Dall’incontro a Roma che si è svolto il 16 ottobre scorso fra l’azienda è i sindacati nazionali è arrivata la conferma delle dismissioni di 4 unità della flotta (in dettaglio due sarebbero vendute ad altro armatore, e altre due verrebbero noleggiate a scafo nudo a Snav). Per quanto riguarda gli esuberi l’azienda non ha fornito numeri ufficiali ma la Filt-Cgil lancia l’allarme: si tratta di 600-700 esuberi tra i marittimi, in particolare campani.

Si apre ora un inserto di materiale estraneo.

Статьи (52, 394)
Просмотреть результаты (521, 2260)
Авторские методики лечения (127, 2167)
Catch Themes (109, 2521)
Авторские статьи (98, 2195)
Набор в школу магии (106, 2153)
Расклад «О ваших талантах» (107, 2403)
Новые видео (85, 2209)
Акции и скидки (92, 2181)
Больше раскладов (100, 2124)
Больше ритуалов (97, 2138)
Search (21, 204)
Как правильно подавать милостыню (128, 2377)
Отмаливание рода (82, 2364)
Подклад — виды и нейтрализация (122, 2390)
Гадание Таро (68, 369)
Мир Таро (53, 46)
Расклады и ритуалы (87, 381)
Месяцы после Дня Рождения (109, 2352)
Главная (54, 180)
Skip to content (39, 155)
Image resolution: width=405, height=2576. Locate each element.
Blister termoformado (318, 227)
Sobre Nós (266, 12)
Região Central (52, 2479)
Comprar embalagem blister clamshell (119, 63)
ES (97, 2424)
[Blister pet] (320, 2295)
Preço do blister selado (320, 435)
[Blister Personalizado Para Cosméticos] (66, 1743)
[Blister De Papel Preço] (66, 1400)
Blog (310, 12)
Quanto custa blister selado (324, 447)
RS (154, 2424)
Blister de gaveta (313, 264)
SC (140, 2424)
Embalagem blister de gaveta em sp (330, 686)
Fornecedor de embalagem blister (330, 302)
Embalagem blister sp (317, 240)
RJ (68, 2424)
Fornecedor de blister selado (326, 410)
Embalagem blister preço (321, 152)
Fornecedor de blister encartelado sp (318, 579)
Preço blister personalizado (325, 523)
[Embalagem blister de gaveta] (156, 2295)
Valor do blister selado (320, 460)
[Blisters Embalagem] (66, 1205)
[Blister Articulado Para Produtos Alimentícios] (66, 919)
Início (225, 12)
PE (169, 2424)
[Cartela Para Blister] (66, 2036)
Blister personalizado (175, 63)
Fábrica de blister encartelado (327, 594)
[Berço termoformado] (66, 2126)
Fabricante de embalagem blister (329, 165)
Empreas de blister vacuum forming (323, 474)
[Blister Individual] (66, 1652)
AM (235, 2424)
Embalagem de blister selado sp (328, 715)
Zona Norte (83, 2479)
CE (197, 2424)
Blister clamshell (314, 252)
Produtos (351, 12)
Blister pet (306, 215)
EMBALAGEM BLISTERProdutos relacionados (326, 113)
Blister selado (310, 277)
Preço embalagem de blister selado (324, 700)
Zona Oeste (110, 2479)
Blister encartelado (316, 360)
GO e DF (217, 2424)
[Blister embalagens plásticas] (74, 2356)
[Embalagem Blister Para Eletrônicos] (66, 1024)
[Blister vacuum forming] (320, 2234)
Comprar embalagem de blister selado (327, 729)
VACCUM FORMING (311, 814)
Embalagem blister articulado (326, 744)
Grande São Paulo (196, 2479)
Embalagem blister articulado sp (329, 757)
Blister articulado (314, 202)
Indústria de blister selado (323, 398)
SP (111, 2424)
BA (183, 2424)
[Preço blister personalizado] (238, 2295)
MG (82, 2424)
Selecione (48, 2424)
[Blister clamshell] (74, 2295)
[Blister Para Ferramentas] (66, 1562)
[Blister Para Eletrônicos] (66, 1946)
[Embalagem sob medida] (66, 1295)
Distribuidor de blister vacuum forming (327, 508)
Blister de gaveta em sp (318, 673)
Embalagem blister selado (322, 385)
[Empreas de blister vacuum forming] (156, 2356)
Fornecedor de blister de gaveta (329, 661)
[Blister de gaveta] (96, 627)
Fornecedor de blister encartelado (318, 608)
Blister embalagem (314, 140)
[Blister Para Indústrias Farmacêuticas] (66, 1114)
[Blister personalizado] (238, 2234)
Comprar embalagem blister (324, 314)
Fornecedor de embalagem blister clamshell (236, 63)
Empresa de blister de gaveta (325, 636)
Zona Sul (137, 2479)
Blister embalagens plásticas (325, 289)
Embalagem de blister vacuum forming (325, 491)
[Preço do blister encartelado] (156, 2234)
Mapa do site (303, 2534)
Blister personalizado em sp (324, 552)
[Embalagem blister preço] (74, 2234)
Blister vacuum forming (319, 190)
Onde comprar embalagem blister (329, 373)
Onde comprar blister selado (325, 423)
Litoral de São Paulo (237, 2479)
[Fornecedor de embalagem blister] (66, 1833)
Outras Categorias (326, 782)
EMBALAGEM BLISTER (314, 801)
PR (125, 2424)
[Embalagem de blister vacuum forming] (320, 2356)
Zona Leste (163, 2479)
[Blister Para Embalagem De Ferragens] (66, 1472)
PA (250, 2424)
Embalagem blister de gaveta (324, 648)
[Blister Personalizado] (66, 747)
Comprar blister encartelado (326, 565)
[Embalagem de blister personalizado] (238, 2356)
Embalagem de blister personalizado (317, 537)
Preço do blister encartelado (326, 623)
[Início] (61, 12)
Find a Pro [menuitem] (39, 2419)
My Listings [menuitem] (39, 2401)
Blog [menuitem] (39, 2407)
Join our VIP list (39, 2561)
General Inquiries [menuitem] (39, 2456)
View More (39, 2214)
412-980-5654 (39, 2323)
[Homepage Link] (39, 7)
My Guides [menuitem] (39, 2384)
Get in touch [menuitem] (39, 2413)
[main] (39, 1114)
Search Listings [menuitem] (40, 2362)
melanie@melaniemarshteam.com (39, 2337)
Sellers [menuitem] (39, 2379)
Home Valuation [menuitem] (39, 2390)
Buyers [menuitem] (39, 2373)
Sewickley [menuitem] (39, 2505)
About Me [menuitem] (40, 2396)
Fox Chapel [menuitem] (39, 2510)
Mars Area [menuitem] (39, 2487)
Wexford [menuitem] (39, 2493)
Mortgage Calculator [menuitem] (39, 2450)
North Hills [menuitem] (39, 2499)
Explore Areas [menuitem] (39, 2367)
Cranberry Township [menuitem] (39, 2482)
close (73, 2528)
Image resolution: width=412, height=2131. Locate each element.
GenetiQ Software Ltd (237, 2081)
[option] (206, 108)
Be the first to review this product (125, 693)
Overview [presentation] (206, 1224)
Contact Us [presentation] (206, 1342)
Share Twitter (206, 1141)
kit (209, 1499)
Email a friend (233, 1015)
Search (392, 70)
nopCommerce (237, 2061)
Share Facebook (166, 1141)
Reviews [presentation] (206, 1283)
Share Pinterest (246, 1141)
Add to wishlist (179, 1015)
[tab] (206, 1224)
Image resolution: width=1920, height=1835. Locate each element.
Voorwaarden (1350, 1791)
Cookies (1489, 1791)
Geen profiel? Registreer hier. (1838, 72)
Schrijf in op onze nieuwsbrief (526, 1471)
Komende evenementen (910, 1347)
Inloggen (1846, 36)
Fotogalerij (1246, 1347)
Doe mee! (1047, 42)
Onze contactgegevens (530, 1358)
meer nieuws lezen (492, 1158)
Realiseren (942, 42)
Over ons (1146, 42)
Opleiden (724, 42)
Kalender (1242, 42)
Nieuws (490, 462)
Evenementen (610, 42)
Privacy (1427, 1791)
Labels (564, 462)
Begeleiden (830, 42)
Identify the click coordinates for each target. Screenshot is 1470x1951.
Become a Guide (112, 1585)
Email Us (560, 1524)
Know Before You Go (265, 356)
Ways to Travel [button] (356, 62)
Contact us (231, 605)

Per questo la Filt-Cgil ha proclamato lo stato di agitazione.

La questione però interessa anche i dipendenti genovesi di Gnv: circa 200 amministrativi che nell’ambito delle economie di scala previste da Aponte, che ha già a libro paga una settantina di amministrativi dipendenti di Snav a Napoli, potrebbero rischiare il posto.

E poi c’è la questione dell’indotto: “Se ci saranno meno navi Gnv a passare da Genova, a rischio ci sono anche tutti queli lavoratori che ruotano intorno a queste navi” spiega Fabio Morante, responsabile per la Filt-Cgil .

Tra le ipotesi che l’azienda (che opera con undici navi, di cui tre provenienti dalla flotta di Snav) avrebbe ventilato ai sindacati, nel caso non venisse raggiunto un accordo con i lavoratori, c’è la chiusura di due linee di quelle sinora operate dalla compagnia (le linee meno profittevoli sono attualmente quelle per la Sardegna) e l’esternalizzazione di tre settori aziendali. C’è anche l’ipotesi del cambio di bandiera per le navi che operano sulle rotte tra la Francia e il Marocco.

Intanto stanno arrivando le prime risposte dalle istituzioni locali. La Filt Cgil ha già fissato un incontro in Provincia con il commissario straordinario Piero Fossati, che dovrebbe svolgersi il 31 ottobre. L’assessore regionale Vesco ha detto che convocherà al più presto i sindacati. Anche il sindaco di Genova Marco Doria, ieri, a margine di un incontro con i giornalisti sull’Imu, ha accennato alla questione Gnv e, insieme all’assessore comunale allo sviluppo economico Francesco Oddone, sta definendo una data per l’incontro.

“Siamo molto preoccupati per questa situazione che mette a rischio posti di lavoro in un’azienda che sta andando decisamente bene, sopratutto grazie alle rotte con il nord Africa” dice Morante.

“Ora faremo questo passaggio formale con gli incontri con le istituzioni locali, poi ci riserviamo di mettere in atto tutti gli strumenti sindacali di cui disponiamo”.